- **Problem set**:
1. In the article on Britain's far right, transcribe the passage from "The gruesome attack" up to and including "now ‘enough was enough’.".
2. Write the next part of the article on Britain's far right, picking up after its final sentence.

- **Document extract**:
===

2013-09-06

After the May local elections, there was a degree of satisfaction among some anti-fascists that the British fascist threat was in the process of being comprehensively defeated. Despite five years of economic turmoil, the British National Party (BNP), riddled with splits and infighting, faced electoral oblivion. The strategic focus of the two best known anti-fascist organisations, Unite Against Fascism (UAF) and Hope Not Hate (HNH), appeared effective as the BNP’s elected councillors had been reduced from a peak of 57 in 2009 to the current two. The party’s leader, Nick Griffin, MEP for the North West, was considered to have no chance of retaining the BNP’s sole European parliamentary seat at elections in 2014, while his former fellow BNP MEP Andrew Brons, who quit the BNP to set up the British Democratic Party at the end of 2012, was considered to have even less chance of keeping his seat for Yorkshire and the Humber.

The English Defence League (EDL), meanwhile, had been unable to mobilise 100 people for a pre-Remembrance Day demonstration at Westminster. Its March for England splinter group, comprising some of the increasing number of EDL supporters disaffected with its national leadership, was chased off the streets of Brighton. The far right seemed increasingly irrelevant. Then, on 22 May, Lee Rigby was brutally murdered at Woolwich and everything changed.

The gruesome attack was a spectacle made for YouTube. Soon after it was confirmed as the action of jihadists, the EDL leader and former BNP member Stephen Yaxley-Lennon (aka Tommy Robinson) issued a tweet urging ‘feet on the streets’ in Woolwich. Within a couple of hours it brought around 100 EDL members, most wearing branded balaclavas, into the centre of Woolwich. Despite the public announcement, the anti-racist and anti-fascist opposition was ill-prepared and ill-equipped to react. Press and police surrounded the EDL, as Yaxley-Lennon claimed that they warned that this would happen and now ‘enough was enough’.

===

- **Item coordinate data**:
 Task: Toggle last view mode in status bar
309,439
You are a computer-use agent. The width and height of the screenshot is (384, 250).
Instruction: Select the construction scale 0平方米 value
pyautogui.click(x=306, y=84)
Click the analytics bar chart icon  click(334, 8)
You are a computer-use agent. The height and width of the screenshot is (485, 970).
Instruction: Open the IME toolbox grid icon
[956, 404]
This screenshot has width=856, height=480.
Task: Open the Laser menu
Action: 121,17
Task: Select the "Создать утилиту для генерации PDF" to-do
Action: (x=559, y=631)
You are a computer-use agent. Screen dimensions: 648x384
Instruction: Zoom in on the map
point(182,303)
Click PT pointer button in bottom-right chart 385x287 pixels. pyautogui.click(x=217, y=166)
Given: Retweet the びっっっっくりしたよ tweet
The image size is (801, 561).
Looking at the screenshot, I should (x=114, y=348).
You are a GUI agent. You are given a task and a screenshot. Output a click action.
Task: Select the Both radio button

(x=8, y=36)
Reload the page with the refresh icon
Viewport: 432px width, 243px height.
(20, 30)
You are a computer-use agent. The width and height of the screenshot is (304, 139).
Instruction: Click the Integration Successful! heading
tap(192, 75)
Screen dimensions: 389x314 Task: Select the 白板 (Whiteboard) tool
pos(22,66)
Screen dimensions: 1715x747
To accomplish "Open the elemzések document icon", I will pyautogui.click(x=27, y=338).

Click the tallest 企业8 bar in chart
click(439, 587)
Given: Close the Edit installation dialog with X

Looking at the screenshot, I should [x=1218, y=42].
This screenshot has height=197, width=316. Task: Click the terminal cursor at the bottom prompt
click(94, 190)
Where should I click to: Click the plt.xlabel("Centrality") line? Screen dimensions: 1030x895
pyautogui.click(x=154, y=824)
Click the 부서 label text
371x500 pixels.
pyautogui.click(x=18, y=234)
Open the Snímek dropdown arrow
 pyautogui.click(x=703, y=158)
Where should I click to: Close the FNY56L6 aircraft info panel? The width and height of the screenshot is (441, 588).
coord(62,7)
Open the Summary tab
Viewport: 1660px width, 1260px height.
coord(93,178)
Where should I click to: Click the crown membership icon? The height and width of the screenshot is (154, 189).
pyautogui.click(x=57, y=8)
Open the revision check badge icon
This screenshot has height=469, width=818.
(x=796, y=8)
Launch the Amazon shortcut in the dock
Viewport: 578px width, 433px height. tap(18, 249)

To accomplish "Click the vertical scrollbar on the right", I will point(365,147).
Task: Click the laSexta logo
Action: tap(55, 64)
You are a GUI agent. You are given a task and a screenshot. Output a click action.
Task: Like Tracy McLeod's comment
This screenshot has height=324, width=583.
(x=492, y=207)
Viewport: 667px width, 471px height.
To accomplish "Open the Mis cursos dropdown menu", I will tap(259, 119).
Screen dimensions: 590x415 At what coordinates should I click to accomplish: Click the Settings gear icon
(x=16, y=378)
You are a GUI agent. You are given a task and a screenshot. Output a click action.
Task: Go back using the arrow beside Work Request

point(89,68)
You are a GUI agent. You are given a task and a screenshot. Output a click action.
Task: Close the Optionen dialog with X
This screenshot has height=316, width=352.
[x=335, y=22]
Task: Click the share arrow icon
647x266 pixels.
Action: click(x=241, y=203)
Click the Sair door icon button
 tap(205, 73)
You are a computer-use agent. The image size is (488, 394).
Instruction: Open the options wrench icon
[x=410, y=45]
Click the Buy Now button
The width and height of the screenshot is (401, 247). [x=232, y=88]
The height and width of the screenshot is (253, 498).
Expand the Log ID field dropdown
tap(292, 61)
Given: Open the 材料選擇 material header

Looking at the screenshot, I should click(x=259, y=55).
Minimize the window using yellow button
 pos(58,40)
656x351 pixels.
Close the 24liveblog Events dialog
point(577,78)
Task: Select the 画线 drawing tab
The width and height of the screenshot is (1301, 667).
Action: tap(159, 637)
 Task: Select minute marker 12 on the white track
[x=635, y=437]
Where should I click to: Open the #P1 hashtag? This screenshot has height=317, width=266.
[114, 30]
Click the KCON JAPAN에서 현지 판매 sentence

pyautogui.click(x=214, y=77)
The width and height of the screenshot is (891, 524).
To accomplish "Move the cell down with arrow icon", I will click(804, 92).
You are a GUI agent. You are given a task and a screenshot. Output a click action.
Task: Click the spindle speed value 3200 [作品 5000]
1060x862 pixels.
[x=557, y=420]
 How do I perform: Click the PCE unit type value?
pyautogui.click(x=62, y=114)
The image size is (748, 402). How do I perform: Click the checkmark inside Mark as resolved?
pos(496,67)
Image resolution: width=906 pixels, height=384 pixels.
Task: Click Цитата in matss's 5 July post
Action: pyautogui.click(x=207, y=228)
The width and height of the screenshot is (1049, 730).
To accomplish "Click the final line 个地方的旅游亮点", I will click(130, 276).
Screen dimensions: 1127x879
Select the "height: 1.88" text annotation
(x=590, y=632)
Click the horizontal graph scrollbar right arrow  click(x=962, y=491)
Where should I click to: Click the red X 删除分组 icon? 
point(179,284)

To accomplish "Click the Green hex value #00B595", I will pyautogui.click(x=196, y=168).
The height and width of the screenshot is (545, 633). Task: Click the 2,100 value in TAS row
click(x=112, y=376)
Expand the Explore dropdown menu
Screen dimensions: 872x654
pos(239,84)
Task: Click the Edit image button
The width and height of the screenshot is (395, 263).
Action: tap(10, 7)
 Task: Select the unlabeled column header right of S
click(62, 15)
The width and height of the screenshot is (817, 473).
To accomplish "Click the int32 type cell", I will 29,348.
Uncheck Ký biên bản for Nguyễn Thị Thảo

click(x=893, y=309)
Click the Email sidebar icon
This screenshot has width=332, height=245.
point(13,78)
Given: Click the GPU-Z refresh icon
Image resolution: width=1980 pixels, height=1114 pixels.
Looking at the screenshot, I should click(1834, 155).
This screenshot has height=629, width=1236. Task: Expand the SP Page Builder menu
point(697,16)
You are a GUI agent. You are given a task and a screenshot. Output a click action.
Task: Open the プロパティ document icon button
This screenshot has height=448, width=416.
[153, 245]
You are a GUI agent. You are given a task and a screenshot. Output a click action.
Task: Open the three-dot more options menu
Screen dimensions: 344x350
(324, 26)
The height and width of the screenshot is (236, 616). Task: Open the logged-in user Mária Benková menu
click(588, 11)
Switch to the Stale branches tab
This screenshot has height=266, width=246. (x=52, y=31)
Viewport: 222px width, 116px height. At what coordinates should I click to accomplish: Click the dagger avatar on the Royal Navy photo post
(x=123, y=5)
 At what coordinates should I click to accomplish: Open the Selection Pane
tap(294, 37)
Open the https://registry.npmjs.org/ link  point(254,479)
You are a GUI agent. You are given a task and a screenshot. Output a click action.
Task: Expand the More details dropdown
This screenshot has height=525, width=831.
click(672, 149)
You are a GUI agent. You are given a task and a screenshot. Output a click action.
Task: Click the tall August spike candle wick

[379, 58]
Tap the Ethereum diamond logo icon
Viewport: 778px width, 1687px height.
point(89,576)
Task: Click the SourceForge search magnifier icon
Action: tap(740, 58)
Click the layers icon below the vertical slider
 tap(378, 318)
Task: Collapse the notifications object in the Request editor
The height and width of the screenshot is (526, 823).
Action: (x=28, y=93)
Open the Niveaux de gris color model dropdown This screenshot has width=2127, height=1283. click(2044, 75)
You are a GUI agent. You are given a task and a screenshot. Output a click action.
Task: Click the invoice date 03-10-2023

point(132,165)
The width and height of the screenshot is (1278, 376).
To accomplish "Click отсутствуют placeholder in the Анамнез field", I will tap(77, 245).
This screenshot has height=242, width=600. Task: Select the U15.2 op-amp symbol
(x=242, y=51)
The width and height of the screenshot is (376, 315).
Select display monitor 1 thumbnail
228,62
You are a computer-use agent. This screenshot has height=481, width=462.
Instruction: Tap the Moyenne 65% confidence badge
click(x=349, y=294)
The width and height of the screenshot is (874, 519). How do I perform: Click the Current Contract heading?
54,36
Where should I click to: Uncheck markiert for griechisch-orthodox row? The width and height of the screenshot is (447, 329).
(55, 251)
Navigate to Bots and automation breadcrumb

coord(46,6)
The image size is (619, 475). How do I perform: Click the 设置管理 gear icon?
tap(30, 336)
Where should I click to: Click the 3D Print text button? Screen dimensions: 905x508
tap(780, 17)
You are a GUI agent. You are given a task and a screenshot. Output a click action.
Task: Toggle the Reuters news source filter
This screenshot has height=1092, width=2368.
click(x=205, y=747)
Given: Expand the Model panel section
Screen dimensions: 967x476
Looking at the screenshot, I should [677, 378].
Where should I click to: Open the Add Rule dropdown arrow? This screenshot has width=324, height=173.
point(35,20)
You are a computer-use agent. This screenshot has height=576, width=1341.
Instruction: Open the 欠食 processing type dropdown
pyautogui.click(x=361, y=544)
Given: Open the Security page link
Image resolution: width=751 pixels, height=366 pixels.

===

- **Task answers**:
1.
The gruesome attack was a spectacle made for YouTube. Soon after it was confirmed as the action of jihadists, the EDL leader and former BNP member Stephen Yaxley-Lennon (aka Tommy Robinson) issued a tweet urging ‘feet on the streets’ in Woolwich. Within a couple of hours it brought around 100 EDL members, most wearing branded balaclavas, into the centre of Woolwich. Despite the public announcement, the anti-racist and anti-fascist opposition was ill-prepared and ill-equipped to react. Press and police surrounded the EDL, as Yaxley-Lennon claimed that they warned that this would happen and now ‘enough was enough’.

2.
Over the next few days the EDL’s official Facebook page went from 22,000 ‘likes’ to more than 100,000. The organisation was reborn with a renewed prominence as Yaxley-Lennon enjoyed publicity envied by leaders of small parties represented in parliament. The EDL’s gain in exploiting Lee Rigby’s death has been the BNP’s loss. On 1 June, the party made a dismal attempt to conduct a national march in Westminster. It was blocked and easily outnumbered by anti-fascists and anti badger-cull activists who were protesting nearby. It was a humiliating defeat for the BNP, especially since, prior to the march, Nick Griffin had gone on Twitter to all but beg for Yaxley-Lennon to put their differences aside and support the march. He was simply ignored. The power shift was complete.
Is the EDL ‘fascist’?

It has become a common trope for leftists to identify a plethora of political positions on the far right as ‘fascist’. But what constitutes fascism in the early 21st century and does the EDL conform to it?

Fascism has a very slippery quality, making it easier to identify than to summarise. In a recent Novara Media radio discussion, The Beach Beneath the Crisis: in conversation with McKenzie Wark, the author and academic Wark says: ‘Fascism is just really that political operation where someone is telling you: “I can make you feel good about yourself by making someone else suffer.”’ It has, as a consistent marker, the tendency to persecute minorities in order to ‘solve’ the problems of the majority. We see this in both the genocidal racism of Nazism and the national chauvinism of Mussolini. It is clear that the EDL is consistent with the scapegoating tradition.

The EDL ticks another fascist box by being a nationalist street movement. Though street movements are often considered to be of a working-class nature, fascist movements are invariably funded from above. Early patrons are almost universally businessmen with varying levels of wealth, dissatisfied with the political establishment and seeking radical change. The EDL again conforms to this pattern, as a recent leak revealed that they have had multiple small business owners and millionaires as donors. These include the City of London millionaire Alan Ayling (aka Alan Lake), owners of car dealerships and Stephen Yaxley-Lennon himself, a tanning shop owner.

The EDL has a shadowy internal structure; there is no official membership mechanism and organising roles are assigned. Its membership gravitates to the (originally Northern Irish Unionist) slogan ‘No Surrender’ or ‘NFSE’ (‘No Fucking Surrender Ever’). Yaxley-Lennon boasts that he is the voice of the ‘non-Muslim working class’, an attempt to define the EDL as a working-class organisation. But EDL activists attacked regional Unite union offices in 2011, planned to attack the Occupy movement in London and targeted others they identify as ‘Marxists’, despite this having nothing to do with their ‘anti-Islamic extremism’ agenda.

However, the EDL doesn’t entirely fit the classic fascist profile and has made 21st-century modifications. It has Jewish and LGBT sections, albeit with very few active supporters, and includes a small number of Sikh followers. An alternative to traditional street thuggery involves the use of community-based approaches such as ‘Woolwich Strong’, mixing charitable fundraising with vigils ‘standing strong’ against ‘extremism, terrorism and oppression’.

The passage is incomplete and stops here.